- **WORK REQUIRED**
All entries shown below should be duplicated character for character.

Dataset entries
/---

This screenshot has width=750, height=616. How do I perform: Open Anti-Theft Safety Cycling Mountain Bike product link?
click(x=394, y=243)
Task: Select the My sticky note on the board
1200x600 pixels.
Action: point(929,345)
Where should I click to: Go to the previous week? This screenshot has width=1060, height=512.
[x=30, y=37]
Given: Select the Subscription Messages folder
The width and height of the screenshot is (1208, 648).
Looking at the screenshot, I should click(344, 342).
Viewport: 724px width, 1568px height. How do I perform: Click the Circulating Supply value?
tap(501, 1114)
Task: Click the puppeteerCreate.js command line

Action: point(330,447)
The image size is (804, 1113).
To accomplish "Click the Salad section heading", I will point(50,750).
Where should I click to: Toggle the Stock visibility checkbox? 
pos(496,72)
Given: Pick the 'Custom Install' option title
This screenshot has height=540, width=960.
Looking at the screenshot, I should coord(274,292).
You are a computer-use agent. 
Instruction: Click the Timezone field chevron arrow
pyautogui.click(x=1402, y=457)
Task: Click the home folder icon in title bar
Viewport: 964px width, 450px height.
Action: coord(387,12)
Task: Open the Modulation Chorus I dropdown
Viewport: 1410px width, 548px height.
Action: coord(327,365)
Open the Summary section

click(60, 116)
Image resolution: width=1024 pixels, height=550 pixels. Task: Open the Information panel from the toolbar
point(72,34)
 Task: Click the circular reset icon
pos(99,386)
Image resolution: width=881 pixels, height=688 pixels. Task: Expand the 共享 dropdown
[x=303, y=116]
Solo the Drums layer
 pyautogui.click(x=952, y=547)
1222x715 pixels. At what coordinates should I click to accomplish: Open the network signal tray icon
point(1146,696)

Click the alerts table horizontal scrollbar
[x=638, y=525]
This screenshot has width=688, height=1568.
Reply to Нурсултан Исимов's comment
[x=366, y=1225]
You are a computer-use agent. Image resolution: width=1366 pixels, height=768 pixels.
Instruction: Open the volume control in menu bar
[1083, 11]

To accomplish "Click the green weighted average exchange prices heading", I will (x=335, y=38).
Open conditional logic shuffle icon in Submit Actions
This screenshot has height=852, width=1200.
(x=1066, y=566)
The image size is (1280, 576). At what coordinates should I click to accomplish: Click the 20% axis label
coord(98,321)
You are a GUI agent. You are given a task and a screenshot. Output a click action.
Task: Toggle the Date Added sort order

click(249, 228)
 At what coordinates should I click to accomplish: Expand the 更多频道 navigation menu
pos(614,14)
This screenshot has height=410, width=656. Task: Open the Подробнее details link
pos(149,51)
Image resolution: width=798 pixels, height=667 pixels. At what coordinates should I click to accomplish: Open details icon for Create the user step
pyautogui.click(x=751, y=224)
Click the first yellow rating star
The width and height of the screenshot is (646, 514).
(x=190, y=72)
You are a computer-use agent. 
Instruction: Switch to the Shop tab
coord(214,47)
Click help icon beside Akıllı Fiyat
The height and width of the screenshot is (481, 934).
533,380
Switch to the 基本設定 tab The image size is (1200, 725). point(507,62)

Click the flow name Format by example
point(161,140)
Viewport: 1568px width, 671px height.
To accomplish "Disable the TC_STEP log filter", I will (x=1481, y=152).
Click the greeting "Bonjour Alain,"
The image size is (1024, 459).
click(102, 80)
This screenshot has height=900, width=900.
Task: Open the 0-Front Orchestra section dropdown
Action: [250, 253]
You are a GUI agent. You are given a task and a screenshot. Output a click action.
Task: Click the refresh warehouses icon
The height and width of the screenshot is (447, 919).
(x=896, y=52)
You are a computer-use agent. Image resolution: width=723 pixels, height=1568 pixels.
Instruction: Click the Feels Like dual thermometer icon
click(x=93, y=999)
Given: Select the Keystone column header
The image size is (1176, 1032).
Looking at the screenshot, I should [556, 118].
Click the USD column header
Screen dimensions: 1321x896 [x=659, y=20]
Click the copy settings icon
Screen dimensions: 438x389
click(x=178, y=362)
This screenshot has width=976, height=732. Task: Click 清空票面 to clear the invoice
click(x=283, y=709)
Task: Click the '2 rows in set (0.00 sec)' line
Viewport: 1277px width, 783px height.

\---

- **RESULT OF THIS EXERCISE**
This screenshot has width=750, height=616. How do I perform: Open Anti-Theft Safety Cycling Mountain Bike product link?
click(x=394, y=243)
Task: Select the My sticky note on the board
1200x600 pixels.
Action: point(929,345)
Where should I click to: Go to the previous week? This screenshot has width=1060, height=512.
[x=30, y=37]
Given: Select the Subscription Messages folder
The width and height of the screenshot is (1208, 648).
Looking at the screenshot, I should click(344, 342).
Viewport: 724px width, 1568px height. How do I perform: Click the Circulating Supply value?
tap(501, 1114)
Task: Click the puppeteerCreate.js command line

Action: point(330,447)
The image size is (804, 1113).
To accomplish "Click the Salad section heading", I will point(50,750).
Where should I click to: Toggle the Stock visibility checkbox? 
pos(496,72)
Given: Pick the 'Custom Install' option title
This screenshot has height=540, width=960.
Looking at the screenshot, I should coord(274,292).
You are a computer-use agent. 
Instruction: Click the Timezone field chevron arrow
pyautogui.click(x=1402, y=457)
Task: Click the home folder icon in title bar
Viewport: 964px width, 450px height.
Action: coord(387,12)
Task: Open the Modulation Chorus I dropdown
Viewport: 1410px width, 548px height.
Action: coord(327,365)
Open the Summary section

click(60, 116)
Image resolution: width=1024 pixels, height=550 pixels. Task: Open the Information panel from the toolbar
point(72,34)
 Task: Click the circular reset icon
pos(99,386)
Image resolution: width=881 pixels, height=688 pixels. Task: Expand the 共享 dropdown
[x=303, y=116]
Solo the Drums layer
 pyautogui.click(x=952, y=547)
1222x715 pixels. At what coordinates should I click to accomplish: Open the network signal tray icon
point(1146,696)

Click the alerts table horizontal scrollbar
[x=638, y=525]
This screenshot has width=688, height=1568.
Reply to Нурсултан Исимов's comment
[x=366, y=1225]
You are a computer-use agent. Image resolution: width=1366 pixels, height=768 pixels.
Instruction: Open the volume control in menu bar
[1083, 11]

To accomplish "Click the green weighted average exchange prices heading", I will (x=335, y=38).
Open conditional logic shuffle icon in Submit Actions
This screenshot has height=852, width=1200.
(x=1066, y=566)
The image size is (1280, 576). At what coordinates should I click to accomplish: Click the 20% axis label
coord(98,321)
You are a GUI agent. You are given a task and a screenshot. Output a click action.
Task: Toggle the Date Added sort order

click(249, 228)
 At what coordinates should I click to accomplish: Expand the 更多频道 navigation menu
pos(614,14)
This screenshot has height=410, width=656. Task: Open the Подробнее details link
pos(149,51)
Image resolution: width=798 pixels, height=667 pixels. At what coordinates should I click to accomplish: Open details icon for Create the user step
pyautogui.click(x=751, y=224)
Click the first yellow rating star
The width and height of the screenshot is (646, 514).
(x=190, y=72)
You are a computer-use agent. 
Instruction: Switch to the Shop tab
coord(214,47)
Click help icon beside Akıllı Fiyat
The height and width of the screenshot is (481, 934).
533,380
Switch to the 基本設定 tab The image size is (1200, 725). point(507,62)

Click the flow name Format by example
point(161,140)
Viewport: 1568px width, 671px height.
To accomplish "Disable the TC_STEP log filter", I will (x=1481, y=152).
Click the greeting "Bonjour Alain,"
The image size is (1024, 459).
click(102, 80)
This screenshot has height=900, width=900.
Task: Open the 0-Front Orchestra section dropdown
Action: [250, 253]
You are a GUI agent. You are given a task and a screenshot. Output a click action.
Task: Click the refresh warehouses icon
The height and width of the screenshot is (447, 919).
(x=896, y=52)
You are a computer-use agent. Image resolution: width=723 pixels, height=1568 pixels.
Instruction: Click the Feels Like dual thermometer icon
click(x=93, y=999)
Given: Select the Keystone column header
The image size is (1176, 1032).
Looking at the screenshot, I should [556, 118].
Click the USD column header
Screen dimensions: 1321x896 [x=659, y=20]
Click the copy settings icon
Screen dimensions: 438x389
click(x=178, y=362)
This screenshot has width=976, height=732. Task: Click 清空票面 to clear the invoice
click(x=283, y=709)
Task: Click the '2 rows in set (0.00 sec)' line
Viewport: 1277px width, 783px height.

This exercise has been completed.